__Exercise instructions__.
Output exactly, and only, the stretch of lines beginning at the line with "2089x1569 pixels. How" and ending at the last line of the listing below. Drop the pictures.

[Start of section]

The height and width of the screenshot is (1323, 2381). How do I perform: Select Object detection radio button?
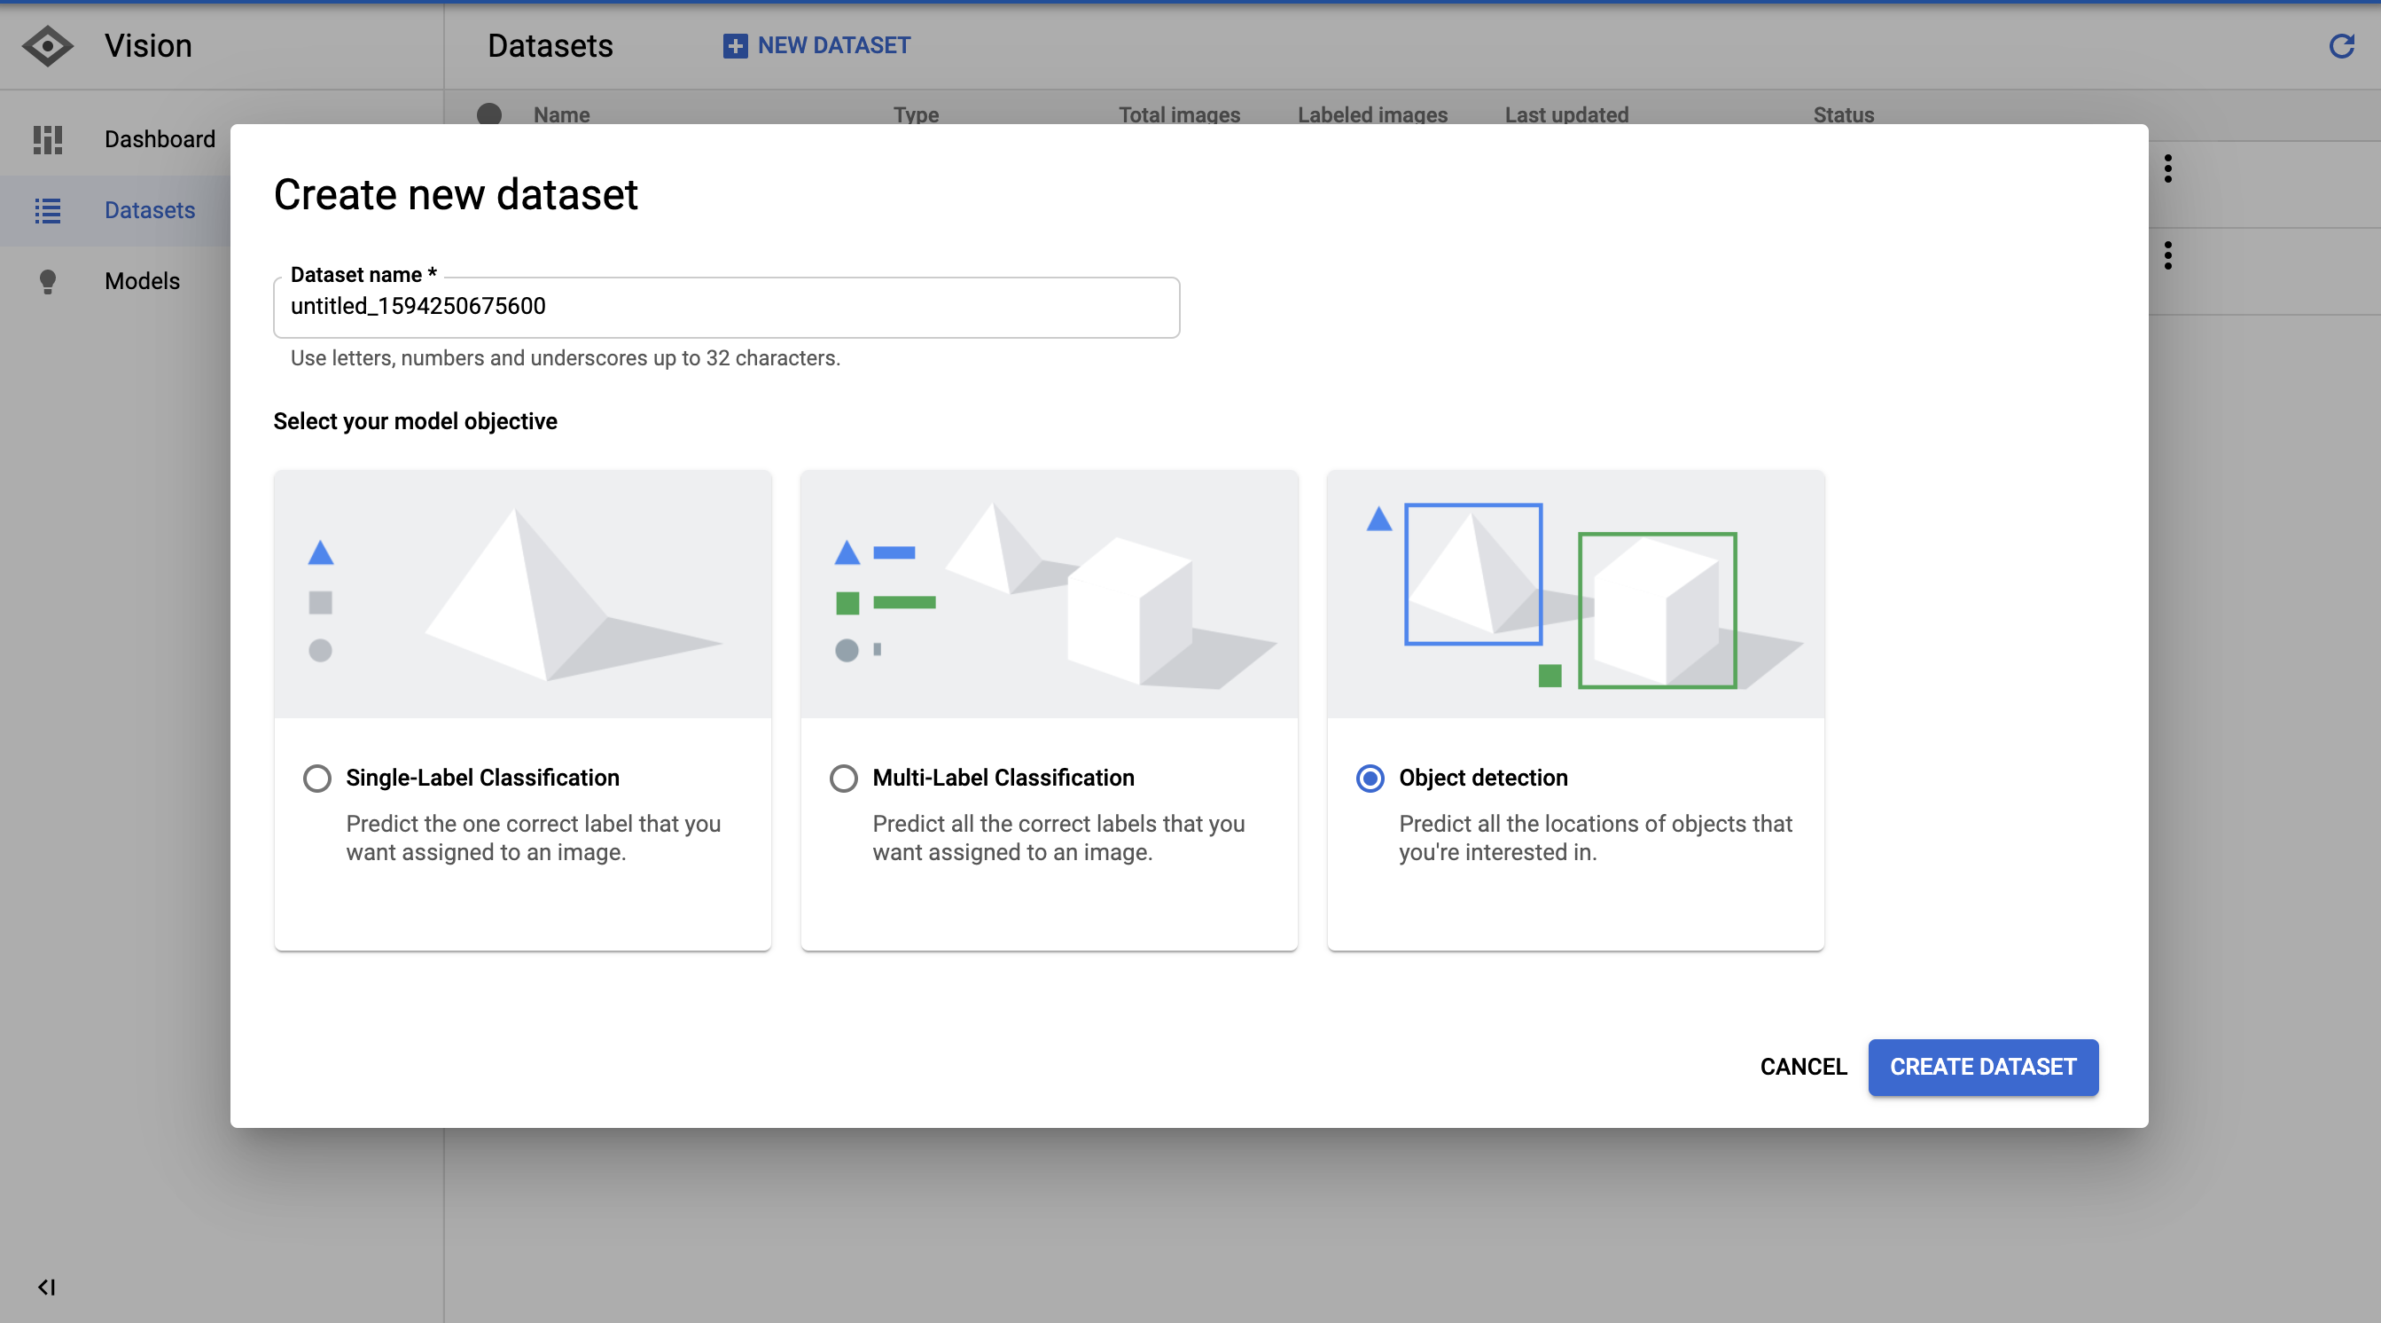tap(1370, 778)
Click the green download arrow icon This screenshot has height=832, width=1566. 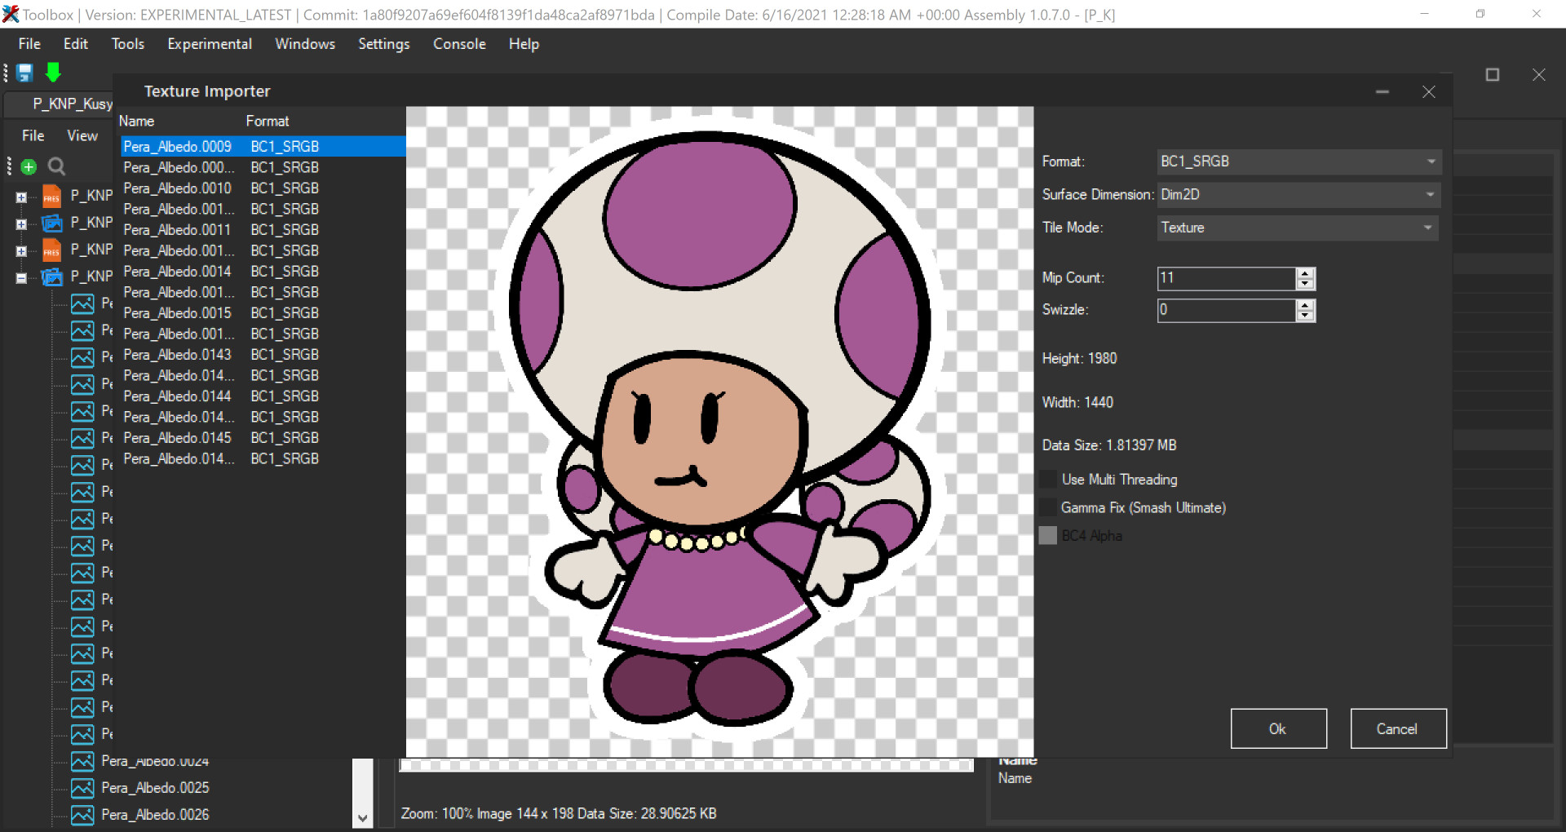pyautogui.click(x=53, y=73)
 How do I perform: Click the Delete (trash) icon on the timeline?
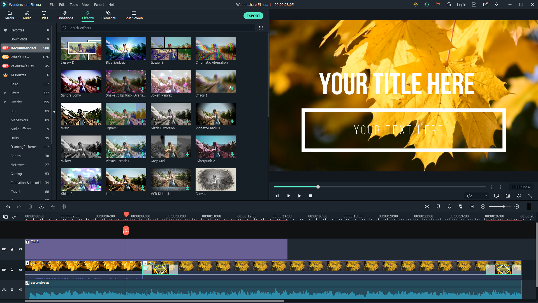(30, 206)
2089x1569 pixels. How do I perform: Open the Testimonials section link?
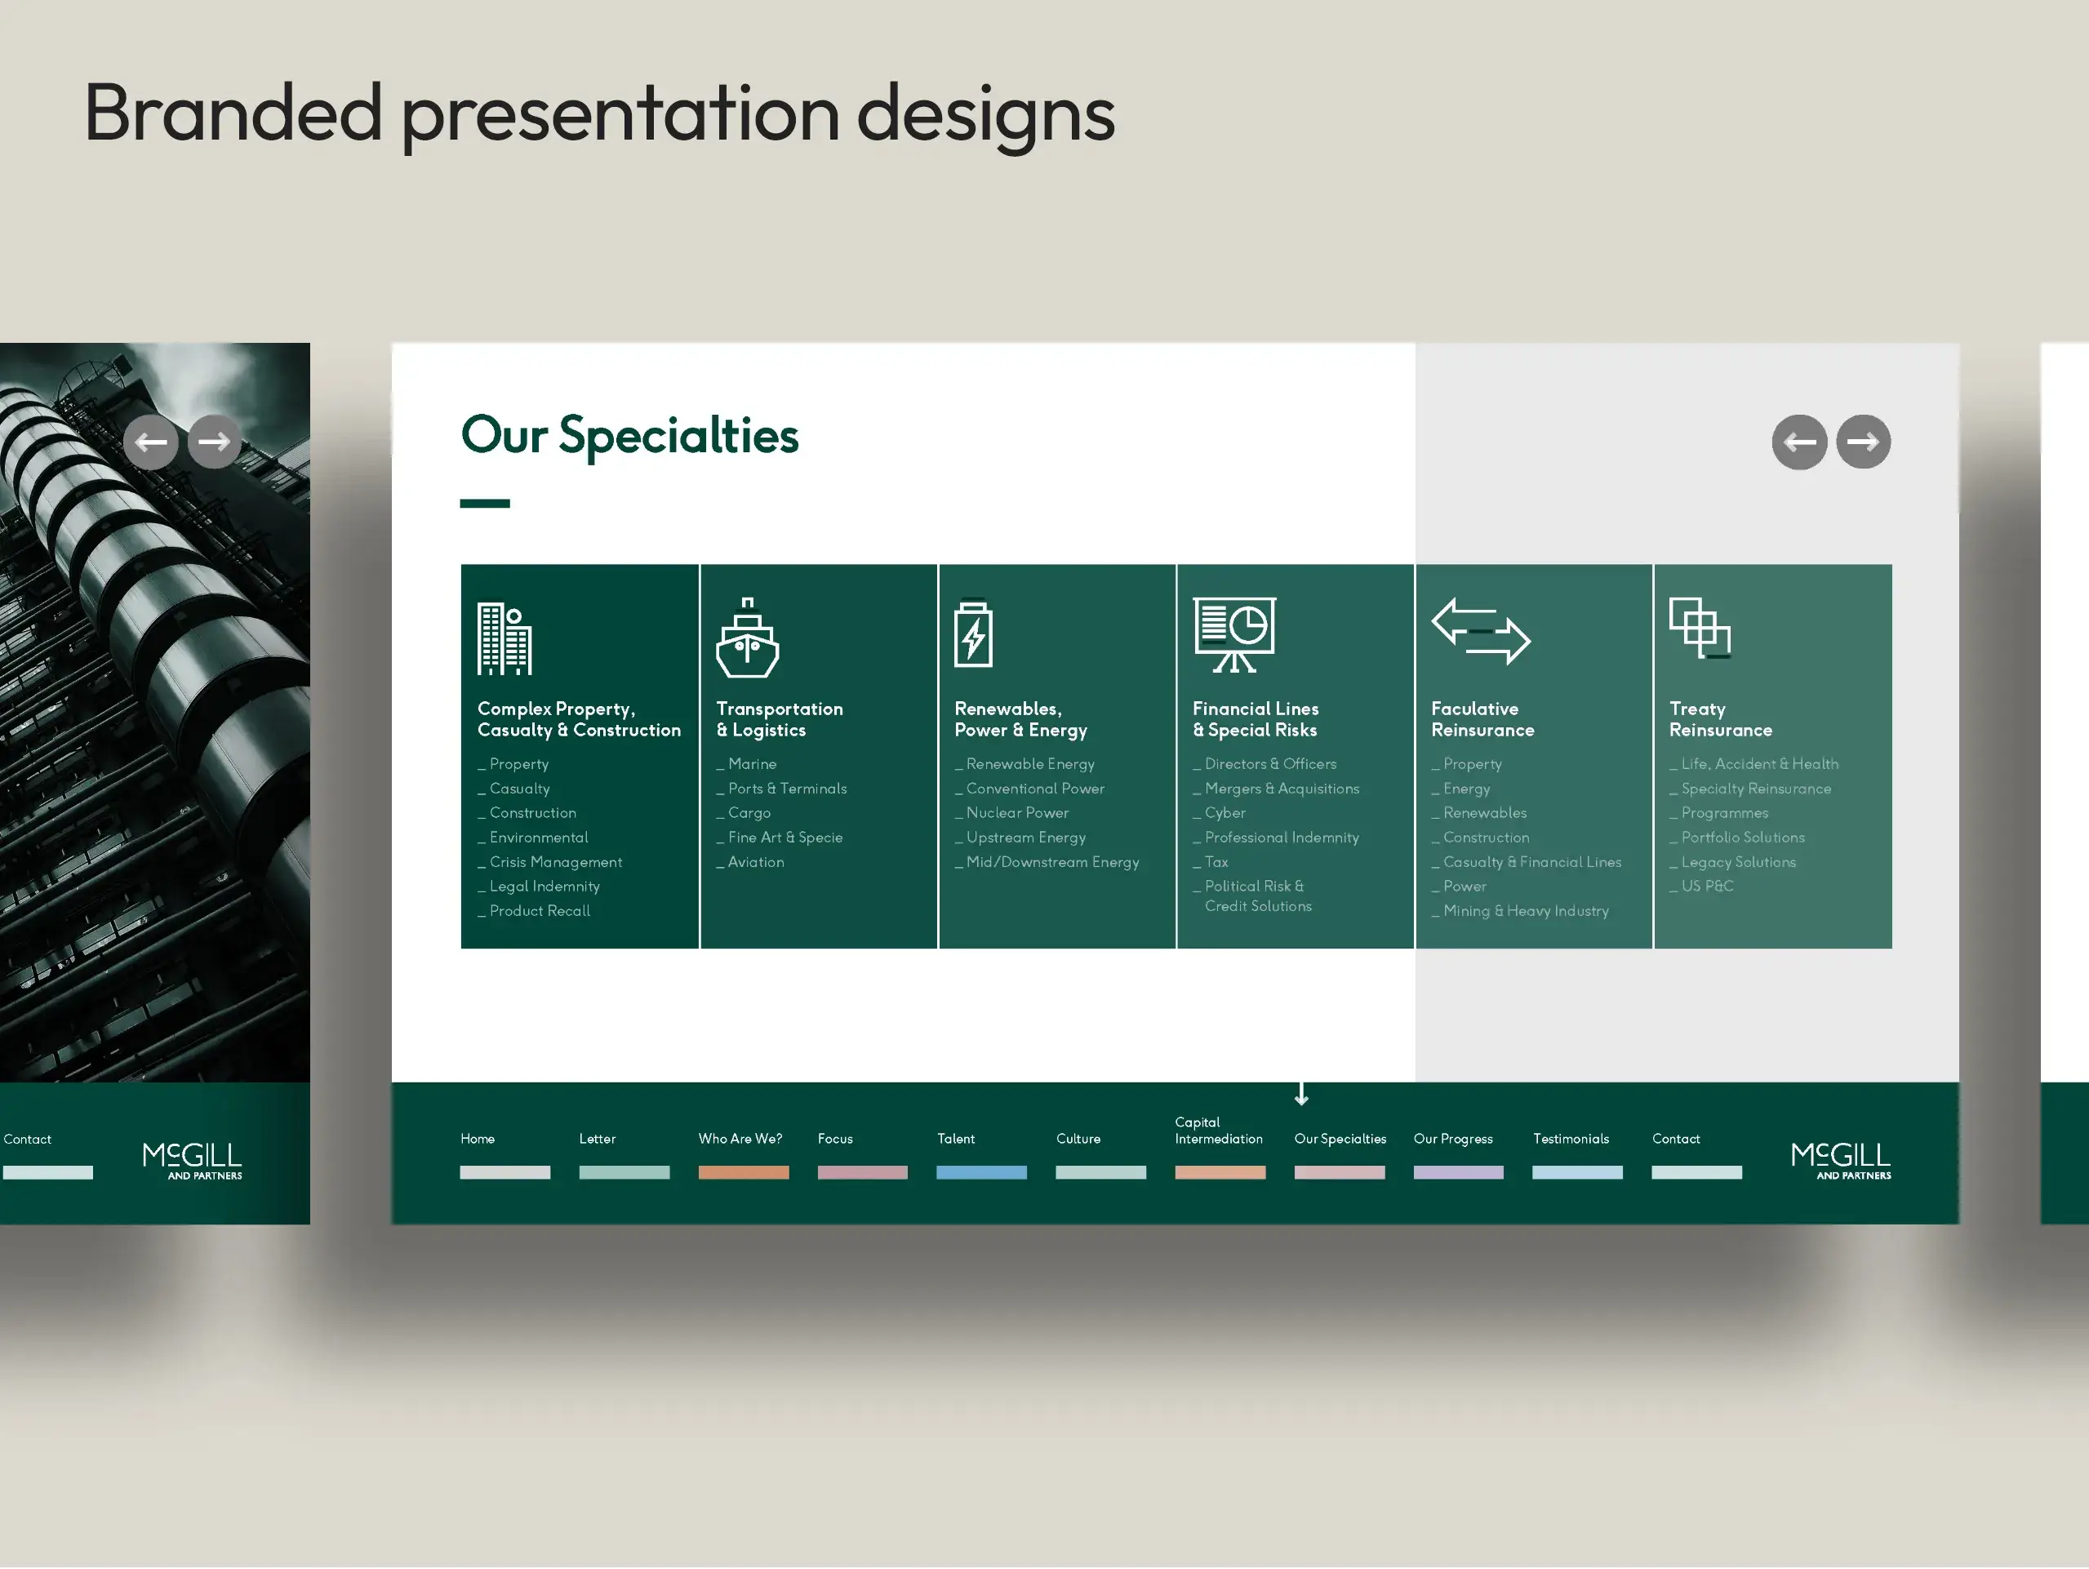point(1571,1138)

[End of section]

__Expected answer__.
2089x1569 pixels. How do I perform: Open the Testimonials section link?
point(1571,1138)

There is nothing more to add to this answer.